Valor y precio. Los confundimos, por lo tanto somos necios. Hay varios canales dedicados a las subastas de los contenidos de los almacenes particulares, una suerte de camarotes. Son un clásico televisivo. Se emiten programas en los que se hacen las pujas de manera individual o por parejas. Es todo un montaje televisivo que parte de una realidad, y que nos da pistas de cómo está contaminada toda la percepción de la vida, del valor de las cosas y del precio que pagamos por ello, de lo que uno ofrece al comprar y lo que espera obtener al revés. Son los fundamentos del comercio pero llevados a puntos extremos.

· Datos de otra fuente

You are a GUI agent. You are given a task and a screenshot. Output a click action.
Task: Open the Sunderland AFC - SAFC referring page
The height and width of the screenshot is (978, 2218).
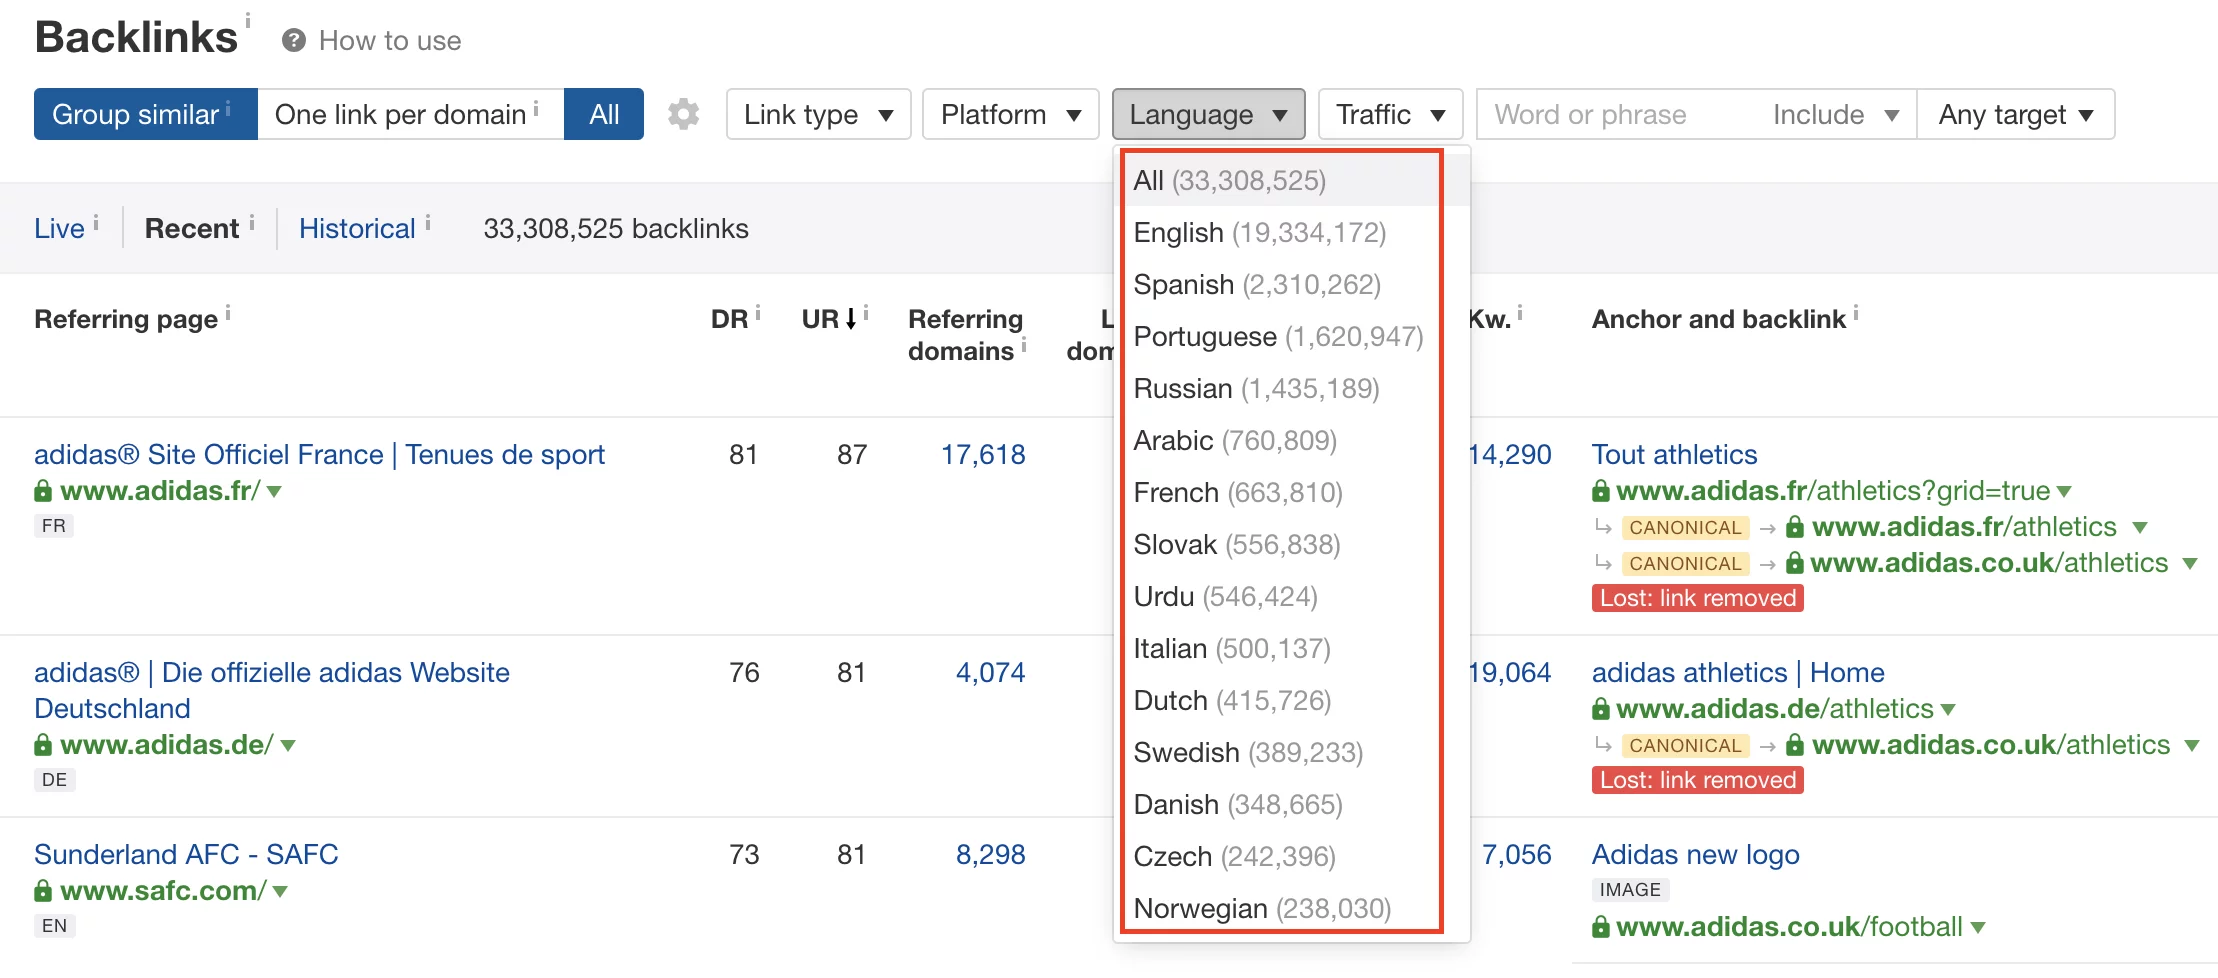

Que en una subasta judicial un grupo inversor chino ofrezca diez mil euros y se haga con el aeropuerto de Ciudad Real es una noticia que se toma como anecdótica, pero que probablemente sea bastante significativa. En primer lugar porque ese aeropuerto costó más de cuatrocientos cincuenta millones de euros, porque se llevó por delante dos cajas de ahorros que tuvimos que rescatar entre todos, porque es el aeropuerto fantasma de los socialistas manchegos. Cuesta entender que no se ponga un precio de salida más o menos coherente con lo que dicen vale ahora, alrededor de cuarenta millones sin límite a la baja. Y al final porque se trata de inversores chinos.

Los fondos buitres chinos, junto a otros de otras nacionalidades, van comprando gangas inmobiliarias, financieras, clubes de fútbol por el mundo entero. Se están comprando a bajo precio aquello que ha fracasado aparentemente. Después lo reflotan y lo vuelven a poner en el mercado a un precio superior. En este caso, se habla de la existencia de un plan chino para convertir ese aeropuerto en su centro logístico de recepción y distribución de mercancías para el sur de Europa. Por diez mil euros más los gastos.